Le somme accumulate in un fondo pensione — o il residuo ancora da percepire nel caso in cui la rendita integrativa sia già in erogazione — sono escluse dall'asse ereditario e, di conseguenza, esenti dall'imposta di successione. Il motivo è che il fondo pensione rientra nella categoria delle "assicurazioni previdenziali", che comprende tutte le forme di previdenza sia complementare che obbligatoria: per questa ragione, il legislatore lo tratta in modo separato rispetto al comune patrimonio del defunto.
Cosa succede al fondo pensione in caso di decesso?
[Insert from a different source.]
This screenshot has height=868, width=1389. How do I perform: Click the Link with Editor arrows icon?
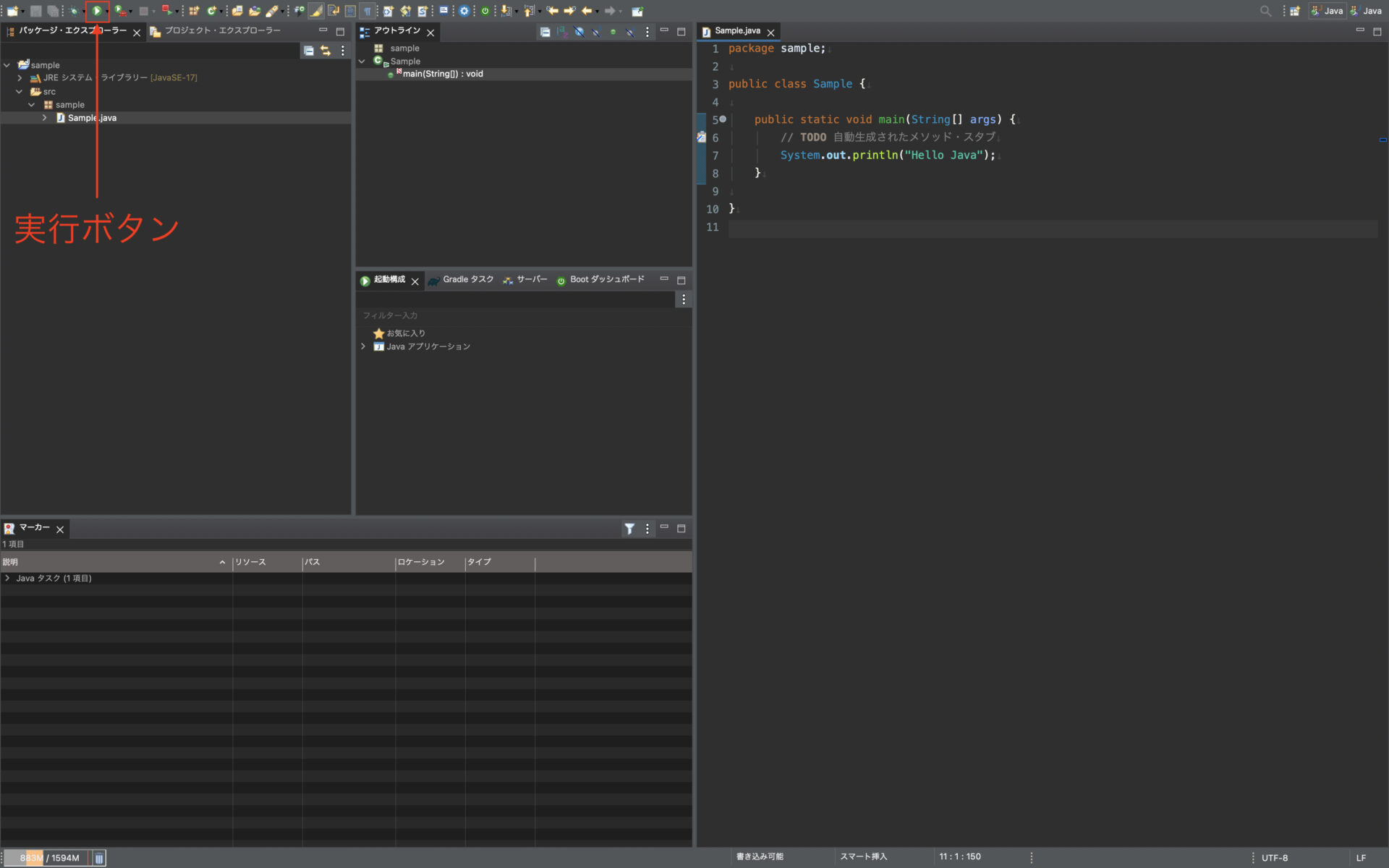tap(326, 51)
Chiarita l'esenzione dall'imposta di successione, vediamo cosa accade concretamente alle somme accumulate, distinguendo tra due momenti: la fase di contribuzione e quella di erogazione della rendita.
Decesso durante la fase di contribuzione (premorienza)
Se l'aderente muore prima di aver maturato i requisiti per il pensionamento, si configura il cosiddetto caso di premorienza. In questa ipotesi, la posizione individuale viene riconosciuta agli aventi diritto tramite il cosiddetto riscatto per premorienza: i soggetti designati ricevono l'intero montante accumulato fino al momento del decesso, comprensivo dei rendimenti maturati e al netto di imposte e costi.
Sul piano fiscale, le somme derivanti dai contributi per i quali si è beneficiato della deducibilità sono soggette alla tassazione prevista per le prestazioni di previdenza complementare. L'aliquota varia tra un massimo del 15% e un minimo del 9%, in funzione degli anni di permanenza nel fondo: più a lungo l'aderente vi ha partecipato, minore sarà l'aliquota applicata. Questa tassazione si applica sempre al momento in cui viene richiesto il riscatto della posizione, indipendentemente dal motivo — pensionamento o premorienza.
Decesso durante la fase di erogazione della rendita
Se il decesso avviene mentre la rendita è già in corso, le conseguenze dipendono dal tipo di rendita scelta (vitalizia pura, reversibile, controassicurata, ecc.). Il principio, tuttavia, rimane invariato: il residuo ancora da percepire è sempre esente da imposta di successione.
In definitiva, il fondo pensione si rivela uno strumento efficace non solo per integrare il reddito in pensione, ma anche nell'ottica di una pianificazione successoria consapevole.